New York is different. I think people like New York because it’s a bigger city.

Or rather, I think lots of people don’t like big cities at all and wouldn’t want to live in any of these plays. But among the set of people who find the big northeastern cities congenial, New York is seen as the best because it’s biggest and densest and has the most stuff.

D.C.’s population has grown nearly 20 percent since I first moved here, and I would say that not only have a number of specific neighborhoods developed better neighborhood-serving retail amenities as part of that growth, but the city as a whole has become a better place to live. When restaurants sprout up in a neighborhood they are mostly neighborhood-serving restaurants, but a few of them will be “worth a trip” standouts. We have more movie theaters than we used to, one of the only cities that’s true of. There are multiple places you can go to throw an axe with your friends.

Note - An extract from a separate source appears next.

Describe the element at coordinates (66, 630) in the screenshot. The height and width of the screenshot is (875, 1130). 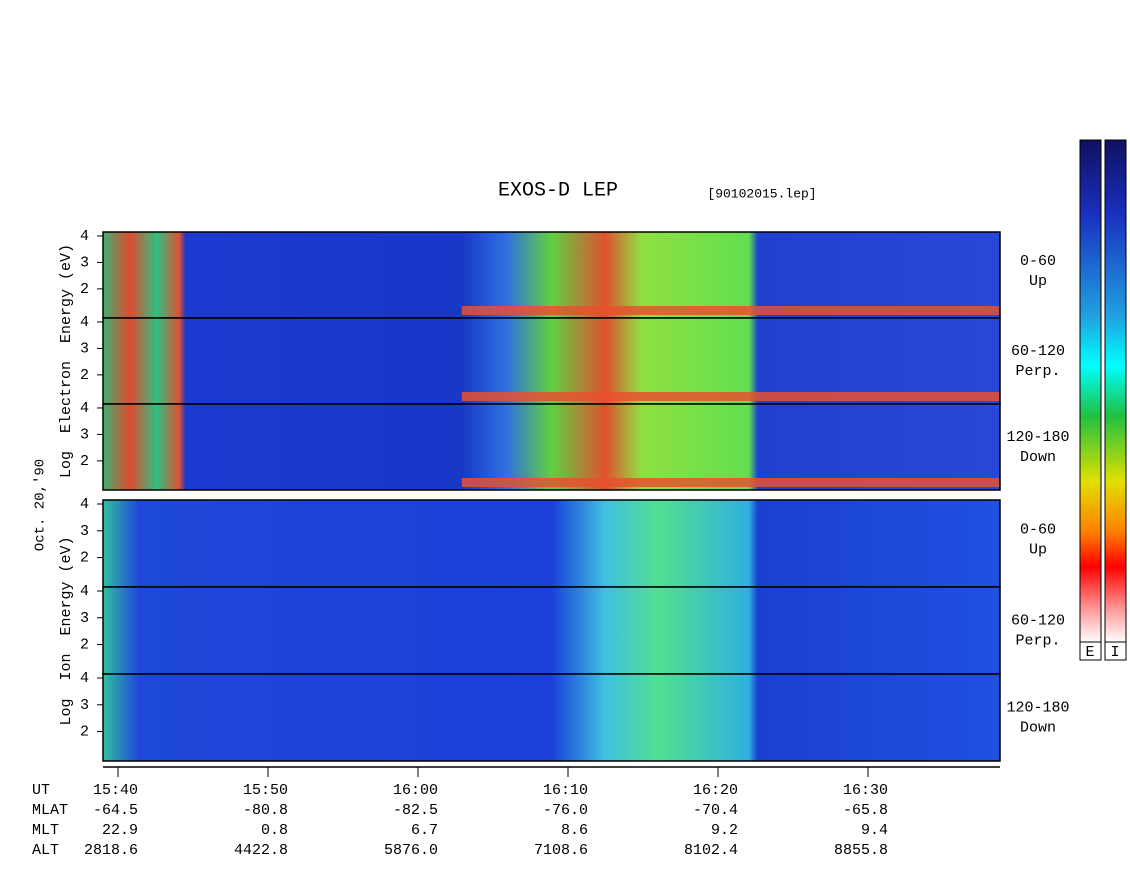
I see `ion-axis-label: Log Ion Energy (eV)` at that location. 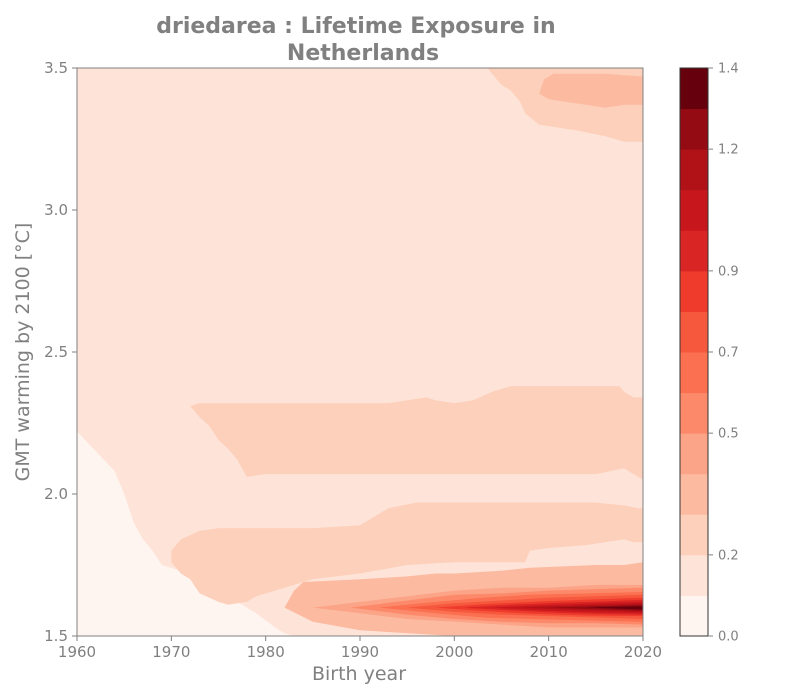 I want to click on x-axis-label: Birth year, so click(x=359, y=674).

Again, this is not a case where “adding housing raised rents” exactly. But I do think it’s true that the influx of real estate investment dollars (both more houses and more commercial real estate) has created more amenities and raised demand for D.C. living. It’s a mistake to deny people’s intuition that development can spur demand, because at the end of the day, we are trying to convince people to be less fearful of investment.

The important thing for everyone to keep in mind is that there must be some kind of limit to this process or else cities could easily generate infinite economic growth and prosperity. Or to put it another way, if induced demand effects were really large and common, then that would only strengthen the case for upzoning because it would imply cities could be creating infinite levels of prosperity.

Suppose we did a broad upzoning all across D.C., and that led to a huge spurt of new construction, and that new construction led to lots of new amenities, and those new amenities created so much new demand that even though the city added residents, marginal prices were higher than ever. Well, thanks to those higher prices, we’d see more construction than ever. That would mean even more new residents and even more amenities and even higher demand. Lather, rinse, and repeat as the city’s population keeps growing, leading to ever-more amenities and ever-higher demand.

It’s true that this growth escalator might generate some downstream problems of higher rent.

But it would also be creating incredibly large amounts of jobs and income, to say nothing of tax revenue that could be used to improve public services or give cash assistance to the poor. Any scenario where investment begets more investment is a scenario where you want the investment.

The fact that we don’t see any city anywhere doing this is good reason to believe that it won’t work because it’s not, as a rule, true that new development leads to higher rents. I think the boring truth is that this is only true in certain very particular cases, but those cases happen to be memorable precisely because a sudden spurt of growth and investment is unusual. But if it does happen, we should see it as good — just as other things that increase demand like better schools or new parks or safer streets or useful infrastructure are good.